» **Document passage**:
-- BEGIN --
The sacrifice of Company B and private Williams, allowed the 62nd infantry to form a longer skirmish line behind the retreating 34th. Their retreat was then covered by another line of the 34th Indiana. And thus began a leap frog 4 hour march, which Colonel Ford described as “a run”, all the way back to the White Ranch. From there the enclosing swamps restricted Colonel Ford's flanking attacks, and he satisfied himself with lobbing an occasional artillery shell, and long range musket fire. The last shots of this, the last battle of the American Civil War, were fired by the last skirmish line of the 62nd infantry, before boarding their boats for Bazos island.. Seeing the Federals heading to the water, Colonel Ford told his troopers, “Boys, we have done finely. We will let well enough alone, and retire.”
The final causality count from this final 2 day battle was, on the Union side, 4 dead – 2 from the 62nd , and one each the 2nd Texas and the 34th Indiana, 12 wounded, and 101 captured. The Confederates suffered “five or six wounded” according to Colonel Ford. The low "butcher's bill" indicated that not only were few of the soldiers on either side willing to die for their "country", they were not willing to kill for it either. The last man to die in the “Battle of Palmetto Ranch” had been John Jefferson Williams, the last man to be killed by enemy fire in the American Civil War.  The $45 found in his pocket was sent to his widow in Anderson, Indiana. And even he would not have died if Confederate Major General John George Walker had not insisted on fighting for a month after the war should have come to an end.
-- END --
» **Extracted records**:
-- BEGIN --
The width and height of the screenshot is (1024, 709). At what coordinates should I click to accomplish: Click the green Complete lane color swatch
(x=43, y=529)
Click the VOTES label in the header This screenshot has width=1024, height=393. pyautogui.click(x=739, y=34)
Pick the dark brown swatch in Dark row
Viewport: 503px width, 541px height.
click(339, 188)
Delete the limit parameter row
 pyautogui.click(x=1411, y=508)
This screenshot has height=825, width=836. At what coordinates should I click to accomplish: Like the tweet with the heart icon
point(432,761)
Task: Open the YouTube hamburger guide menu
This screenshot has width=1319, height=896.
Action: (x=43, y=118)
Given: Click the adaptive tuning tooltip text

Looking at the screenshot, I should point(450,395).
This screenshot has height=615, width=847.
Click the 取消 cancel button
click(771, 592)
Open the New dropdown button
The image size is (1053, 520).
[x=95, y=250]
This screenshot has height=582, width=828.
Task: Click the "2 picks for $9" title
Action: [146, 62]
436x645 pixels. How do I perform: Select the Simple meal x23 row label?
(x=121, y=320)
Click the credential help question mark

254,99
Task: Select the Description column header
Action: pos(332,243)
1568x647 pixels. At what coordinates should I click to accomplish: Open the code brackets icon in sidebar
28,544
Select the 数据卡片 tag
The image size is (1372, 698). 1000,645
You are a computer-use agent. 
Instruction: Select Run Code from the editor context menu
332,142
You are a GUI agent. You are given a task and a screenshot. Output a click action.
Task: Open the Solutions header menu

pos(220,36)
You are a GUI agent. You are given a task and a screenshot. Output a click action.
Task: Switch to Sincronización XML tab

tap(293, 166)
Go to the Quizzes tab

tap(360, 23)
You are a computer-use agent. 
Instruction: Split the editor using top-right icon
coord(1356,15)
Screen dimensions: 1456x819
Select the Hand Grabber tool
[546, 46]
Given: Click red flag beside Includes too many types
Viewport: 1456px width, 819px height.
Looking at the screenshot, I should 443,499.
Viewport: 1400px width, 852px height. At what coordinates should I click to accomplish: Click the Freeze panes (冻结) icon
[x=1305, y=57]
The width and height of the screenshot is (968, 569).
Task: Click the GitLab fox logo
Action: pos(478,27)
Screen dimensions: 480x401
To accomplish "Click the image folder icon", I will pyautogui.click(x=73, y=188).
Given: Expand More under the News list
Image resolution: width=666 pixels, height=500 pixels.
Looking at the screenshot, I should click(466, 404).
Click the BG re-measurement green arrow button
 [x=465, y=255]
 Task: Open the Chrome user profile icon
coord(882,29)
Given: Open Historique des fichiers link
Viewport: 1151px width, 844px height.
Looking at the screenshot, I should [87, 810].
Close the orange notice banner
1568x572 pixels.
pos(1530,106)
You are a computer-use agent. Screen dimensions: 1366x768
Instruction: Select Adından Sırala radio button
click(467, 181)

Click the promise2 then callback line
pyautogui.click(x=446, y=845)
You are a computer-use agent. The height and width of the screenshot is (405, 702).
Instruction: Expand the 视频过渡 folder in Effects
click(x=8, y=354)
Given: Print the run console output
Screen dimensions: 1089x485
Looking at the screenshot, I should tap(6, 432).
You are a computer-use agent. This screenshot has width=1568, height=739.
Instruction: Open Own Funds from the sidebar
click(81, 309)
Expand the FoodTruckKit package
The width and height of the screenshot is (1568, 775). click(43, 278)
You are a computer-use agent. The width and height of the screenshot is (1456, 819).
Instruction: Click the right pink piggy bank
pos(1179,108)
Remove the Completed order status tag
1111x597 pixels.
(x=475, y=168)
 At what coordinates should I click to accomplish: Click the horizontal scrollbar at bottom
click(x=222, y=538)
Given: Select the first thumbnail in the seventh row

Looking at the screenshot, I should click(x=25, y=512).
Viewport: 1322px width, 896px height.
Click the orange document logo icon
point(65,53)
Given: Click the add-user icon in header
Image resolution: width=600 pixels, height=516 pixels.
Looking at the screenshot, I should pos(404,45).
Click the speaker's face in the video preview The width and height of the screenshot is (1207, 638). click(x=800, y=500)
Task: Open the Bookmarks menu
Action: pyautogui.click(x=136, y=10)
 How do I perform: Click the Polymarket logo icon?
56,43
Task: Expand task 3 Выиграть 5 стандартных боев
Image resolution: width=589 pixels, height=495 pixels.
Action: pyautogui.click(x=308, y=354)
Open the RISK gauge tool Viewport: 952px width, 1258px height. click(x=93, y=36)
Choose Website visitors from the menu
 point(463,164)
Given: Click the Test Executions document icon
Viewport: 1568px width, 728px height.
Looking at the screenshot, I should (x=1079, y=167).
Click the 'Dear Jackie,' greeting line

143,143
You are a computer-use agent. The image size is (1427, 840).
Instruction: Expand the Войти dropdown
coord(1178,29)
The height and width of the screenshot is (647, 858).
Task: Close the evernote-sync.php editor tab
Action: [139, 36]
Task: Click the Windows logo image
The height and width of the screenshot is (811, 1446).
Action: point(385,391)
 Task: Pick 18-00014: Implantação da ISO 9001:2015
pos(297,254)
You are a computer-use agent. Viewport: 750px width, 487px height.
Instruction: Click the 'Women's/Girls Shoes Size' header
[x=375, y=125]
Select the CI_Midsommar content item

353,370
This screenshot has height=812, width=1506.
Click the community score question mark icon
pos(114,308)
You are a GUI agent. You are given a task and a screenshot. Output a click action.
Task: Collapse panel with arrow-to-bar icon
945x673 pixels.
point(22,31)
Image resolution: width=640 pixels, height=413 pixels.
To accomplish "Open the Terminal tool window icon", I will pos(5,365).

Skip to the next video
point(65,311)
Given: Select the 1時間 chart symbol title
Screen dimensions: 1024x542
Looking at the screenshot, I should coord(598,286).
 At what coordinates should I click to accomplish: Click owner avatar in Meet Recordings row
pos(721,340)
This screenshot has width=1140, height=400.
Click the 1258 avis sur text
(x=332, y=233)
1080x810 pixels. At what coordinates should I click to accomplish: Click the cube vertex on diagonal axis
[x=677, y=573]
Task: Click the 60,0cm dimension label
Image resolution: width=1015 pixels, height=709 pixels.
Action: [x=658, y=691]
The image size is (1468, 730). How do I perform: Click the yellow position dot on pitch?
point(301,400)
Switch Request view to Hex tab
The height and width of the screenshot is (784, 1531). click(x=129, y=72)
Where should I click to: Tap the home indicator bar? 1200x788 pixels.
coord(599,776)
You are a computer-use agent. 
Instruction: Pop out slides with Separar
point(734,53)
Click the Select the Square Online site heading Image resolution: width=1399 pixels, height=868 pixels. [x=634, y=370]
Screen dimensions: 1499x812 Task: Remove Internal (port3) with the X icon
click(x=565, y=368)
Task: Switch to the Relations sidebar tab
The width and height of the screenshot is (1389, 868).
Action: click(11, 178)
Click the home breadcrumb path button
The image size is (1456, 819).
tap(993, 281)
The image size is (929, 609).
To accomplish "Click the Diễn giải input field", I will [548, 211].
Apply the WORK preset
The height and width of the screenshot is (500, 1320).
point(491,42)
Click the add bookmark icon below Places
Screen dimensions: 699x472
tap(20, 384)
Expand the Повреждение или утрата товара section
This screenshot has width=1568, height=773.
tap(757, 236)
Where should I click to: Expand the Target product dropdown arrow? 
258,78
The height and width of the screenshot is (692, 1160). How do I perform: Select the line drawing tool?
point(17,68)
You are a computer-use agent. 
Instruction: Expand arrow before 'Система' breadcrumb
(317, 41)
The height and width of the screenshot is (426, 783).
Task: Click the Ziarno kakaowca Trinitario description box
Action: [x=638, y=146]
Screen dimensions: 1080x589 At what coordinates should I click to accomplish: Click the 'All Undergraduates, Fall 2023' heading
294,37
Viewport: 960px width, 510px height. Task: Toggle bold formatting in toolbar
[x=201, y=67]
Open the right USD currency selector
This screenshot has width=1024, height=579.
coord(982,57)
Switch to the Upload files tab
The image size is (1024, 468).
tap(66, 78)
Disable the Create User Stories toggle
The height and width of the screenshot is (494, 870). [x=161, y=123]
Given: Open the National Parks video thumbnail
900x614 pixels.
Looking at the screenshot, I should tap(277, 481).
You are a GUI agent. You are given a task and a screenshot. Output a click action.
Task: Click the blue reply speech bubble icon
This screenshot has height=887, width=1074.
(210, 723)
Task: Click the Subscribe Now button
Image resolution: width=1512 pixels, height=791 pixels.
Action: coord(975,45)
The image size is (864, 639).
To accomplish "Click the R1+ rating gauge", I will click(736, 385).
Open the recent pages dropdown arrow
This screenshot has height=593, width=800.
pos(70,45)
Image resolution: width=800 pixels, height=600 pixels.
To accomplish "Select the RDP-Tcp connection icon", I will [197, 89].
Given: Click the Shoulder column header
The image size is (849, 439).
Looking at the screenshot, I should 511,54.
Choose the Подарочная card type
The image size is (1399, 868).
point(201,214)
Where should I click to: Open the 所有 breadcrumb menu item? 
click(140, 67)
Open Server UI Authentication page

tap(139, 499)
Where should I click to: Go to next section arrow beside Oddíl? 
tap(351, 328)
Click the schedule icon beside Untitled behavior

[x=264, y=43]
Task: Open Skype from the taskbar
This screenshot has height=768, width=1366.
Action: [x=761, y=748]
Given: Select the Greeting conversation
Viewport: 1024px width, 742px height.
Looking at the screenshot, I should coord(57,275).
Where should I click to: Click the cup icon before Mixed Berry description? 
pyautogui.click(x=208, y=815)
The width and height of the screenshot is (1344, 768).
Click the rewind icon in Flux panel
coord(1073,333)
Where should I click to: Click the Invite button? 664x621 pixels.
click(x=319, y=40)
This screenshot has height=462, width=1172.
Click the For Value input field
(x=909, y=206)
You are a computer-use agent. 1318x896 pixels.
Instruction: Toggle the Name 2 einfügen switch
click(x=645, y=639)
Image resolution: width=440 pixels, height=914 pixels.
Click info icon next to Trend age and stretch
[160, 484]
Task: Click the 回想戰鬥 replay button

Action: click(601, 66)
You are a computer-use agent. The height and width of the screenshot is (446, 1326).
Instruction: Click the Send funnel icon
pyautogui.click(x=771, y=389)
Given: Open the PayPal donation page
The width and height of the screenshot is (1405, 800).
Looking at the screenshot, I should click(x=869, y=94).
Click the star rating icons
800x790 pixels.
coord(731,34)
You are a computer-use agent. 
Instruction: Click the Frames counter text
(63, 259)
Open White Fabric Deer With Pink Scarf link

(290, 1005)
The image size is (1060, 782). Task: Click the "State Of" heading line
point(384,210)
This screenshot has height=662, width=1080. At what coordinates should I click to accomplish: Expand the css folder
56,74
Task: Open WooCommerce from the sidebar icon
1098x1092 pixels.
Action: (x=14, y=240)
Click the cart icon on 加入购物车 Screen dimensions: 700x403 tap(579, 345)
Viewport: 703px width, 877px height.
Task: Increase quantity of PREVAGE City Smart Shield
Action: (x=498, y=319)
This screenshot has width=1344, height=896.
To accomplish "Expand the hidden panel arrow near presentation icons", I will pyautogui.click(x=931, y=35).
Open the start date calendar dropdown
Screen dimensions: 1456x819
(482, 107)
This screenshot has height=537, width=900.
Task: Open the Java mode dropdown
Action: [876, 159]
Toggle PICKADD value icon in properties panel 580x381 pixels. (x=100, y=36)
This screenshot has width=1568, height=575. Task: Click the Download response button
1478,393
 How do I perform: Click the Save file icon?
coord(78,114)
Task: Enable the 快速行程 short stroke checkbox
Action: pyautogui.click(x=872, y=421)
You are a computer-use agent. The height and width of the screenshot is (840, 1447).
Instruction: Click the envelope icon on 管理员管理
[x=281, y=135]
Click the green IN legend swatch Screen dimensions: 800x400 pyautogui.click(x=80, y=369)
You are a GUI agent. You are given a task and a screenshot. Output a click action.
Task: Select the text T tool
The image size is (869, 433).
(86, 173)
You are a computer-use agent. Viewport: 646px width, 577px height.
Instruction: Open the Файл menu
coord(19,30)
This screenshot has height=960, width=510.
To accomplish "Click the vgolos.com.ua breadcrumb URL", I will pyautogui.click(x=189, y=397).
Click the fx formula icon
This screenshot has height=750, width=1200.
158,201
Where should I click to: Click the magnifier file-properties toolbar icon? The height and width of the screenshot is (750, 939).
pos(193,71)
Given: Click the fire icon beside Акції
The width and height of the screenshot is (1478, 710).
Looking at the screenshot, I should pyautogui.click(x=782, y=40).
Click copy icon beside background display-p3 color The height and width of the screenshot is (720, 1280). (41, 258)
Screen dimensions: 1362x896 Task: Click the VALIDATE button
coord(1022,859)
-- END --
Could you transcribe the passage on the Battle of Palmetto Ranch between "The final causality" and "come to an end.", inclusive?

The final causality count from this final 2 day battle was, on the Union side, 4 dead – 2 from the 62nd , and one each the 2nd Texas and the 34th Indiana, 12 wounded, and 101 captured. The Confederates suffered “five or six wounded” according to Colonel Ford. The low "butcher's bill" indicated that not only were few of the soldiers on either side willing to die for their "country", they were not willing to kill for it either. The last man to die in the “Battle of Palmetto Ranch” had been John Jefferson Williams, the last man to be killed by enemy fire in the American Civil War.  The $45 found in his pocket was sent to his widow in Anderson, Indiana. And even he would not have died if Confederate Major General John George Walker had not insisted on fighting for a month after the war should have come to an end.